Having a following python script:
from pyspark.sql import SparkSession
spark = SparkSession \
.builder \
.appName('Test') \
.config("spark.driver.extraJavaOptions", "-Xss1G") \
.master('local[*]') \
.getOrCreate()
dataframe = spark.read.format("com.mongodb.spark.sql.DefaultSource").option("database",
"finance")\
.option("collection", "finished13").option(
"uri", "mongodb://localhost:27017/test") \
.option("pipeline",
"[ { '$sort': {'prop1':-1} }, {'$limit': 700}]").load()
dataframe = dataframe.limit(2)
dataframe.show()
Spark initially starts-off by sampling over the Mongodb structure therefore the load() call takes a while. Dataframe.limit(2) call is immediate (as expected) as spark is a lazy executor. At the other hand I write the very same code in Java, as seen below:
SparkSession session = SparkSession
.builder()
.master("local[*]")
.appName("Java Spark SQL basic example")
.config("spark.driver.extraJavaOptions", "-Xss1G")
.getOrCreate();
Dataset<Row> dataset = session.read().format("com.mongodb.spark.sql.DefaultSource").option("collection", "finished13")

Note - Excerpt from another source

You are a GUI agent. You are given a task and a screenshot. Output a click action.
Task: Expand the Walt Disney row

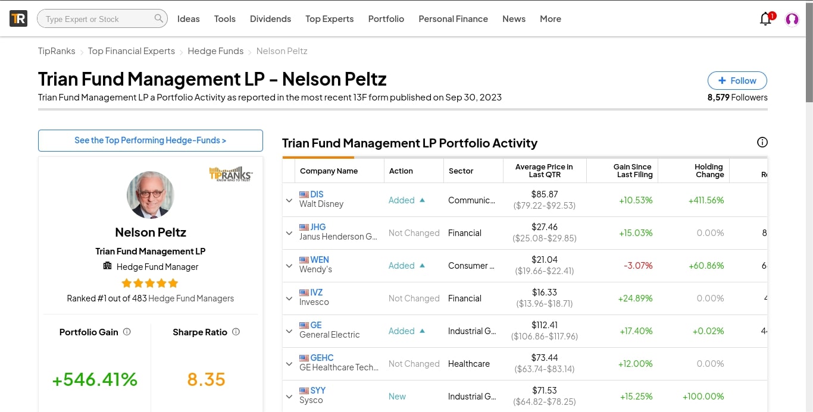click(x=289, y=200)
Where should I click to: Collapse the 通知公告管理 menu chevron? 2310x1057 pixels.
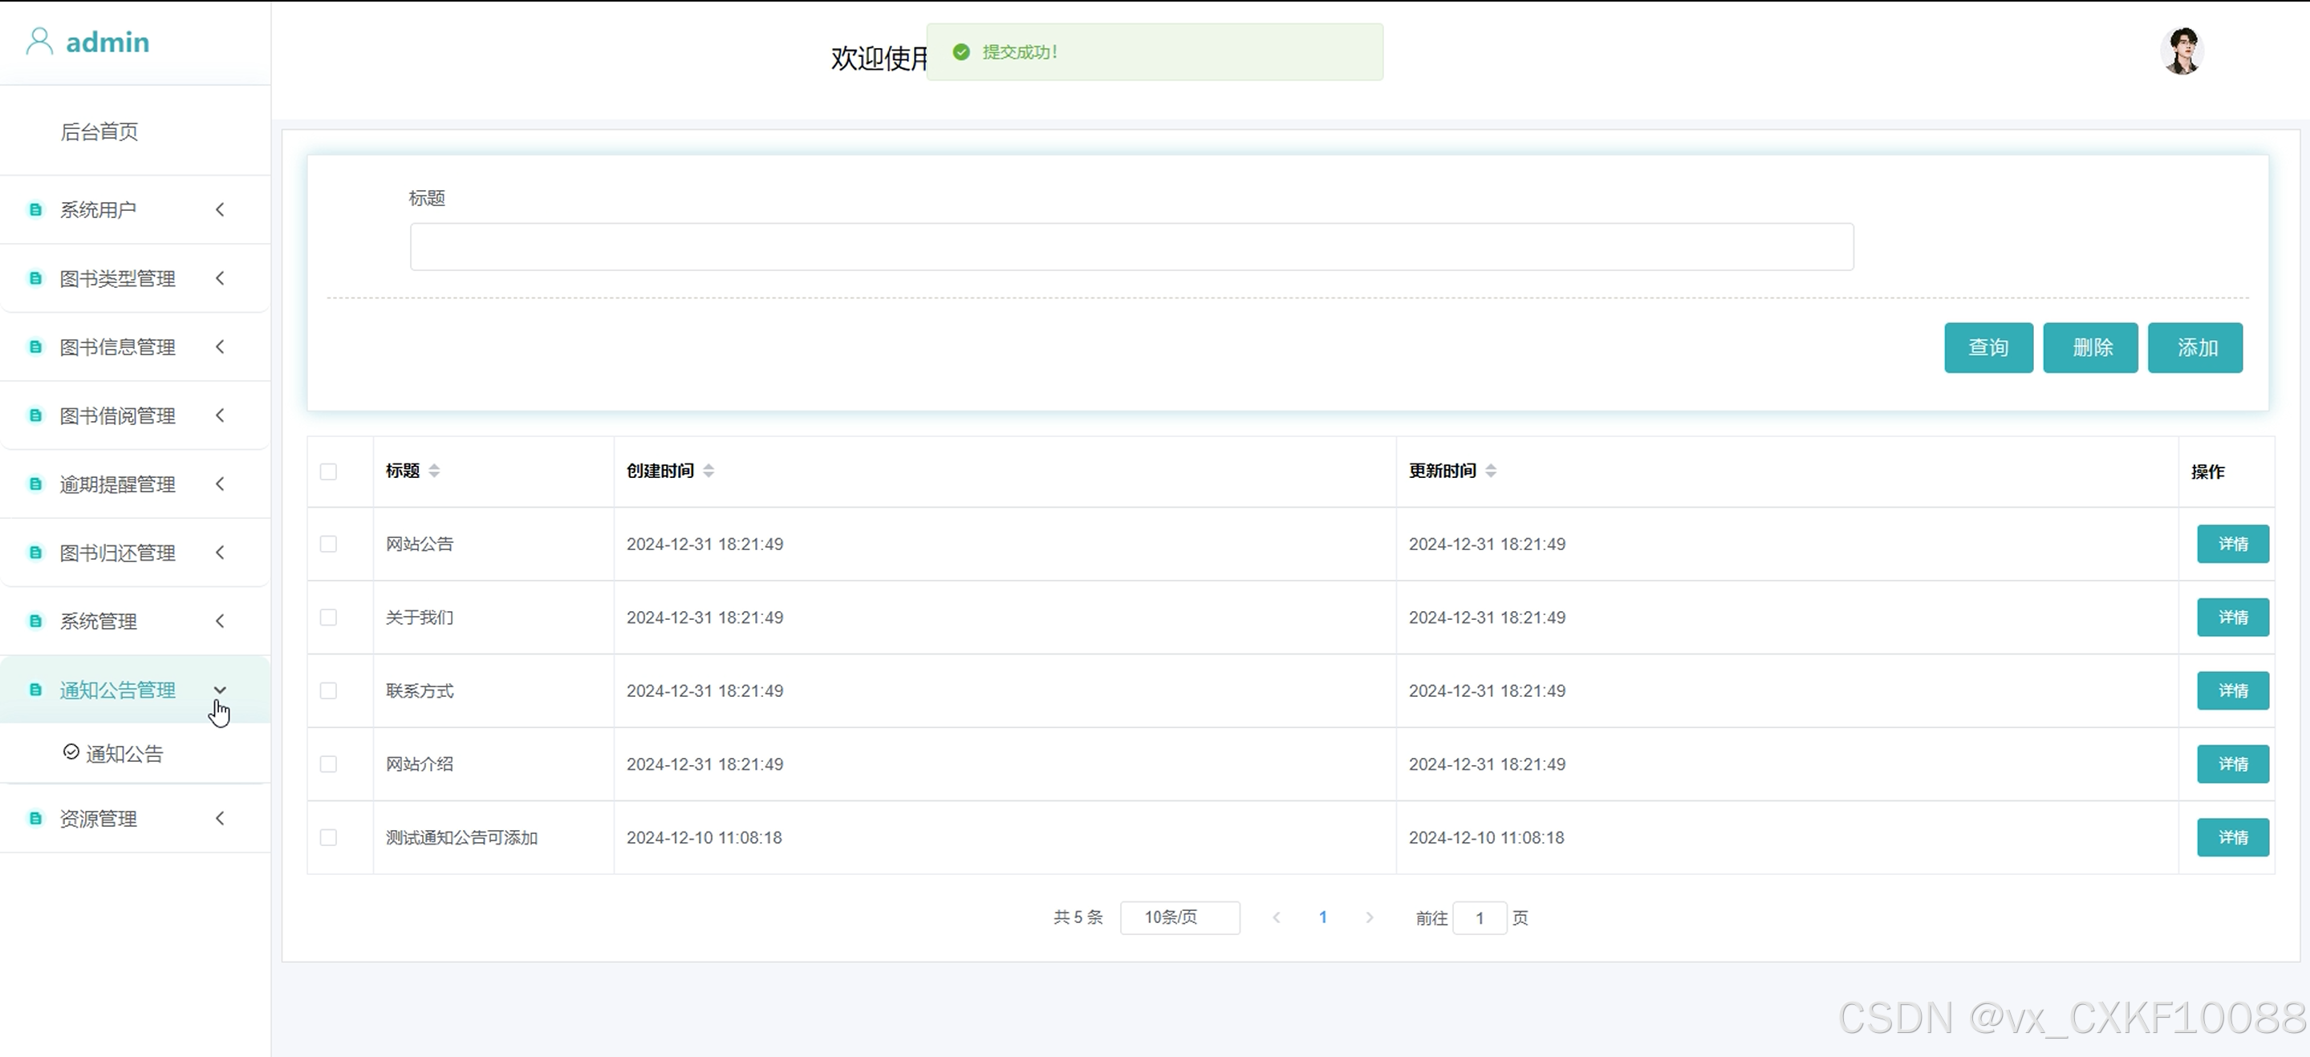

.option("uri", "mongodb://localhost:27017/test").option("pipeline",
"[ { '$sort': {'prop1':-1} }, {'$limit': 700}]").load();
dataset = dataset.limit(2);
Object rows = dataset.collect();
In the Java version, dataset.limit(2) takes approximately 9 minutes to complete. It is sampled over the same collection. Collection consists of roughly 30k documents. Each document is of the same structure and contains around 27k properties (first level, no nesting). Average document size is 1.5MB. Any idea why does Java version takes eternity to complete?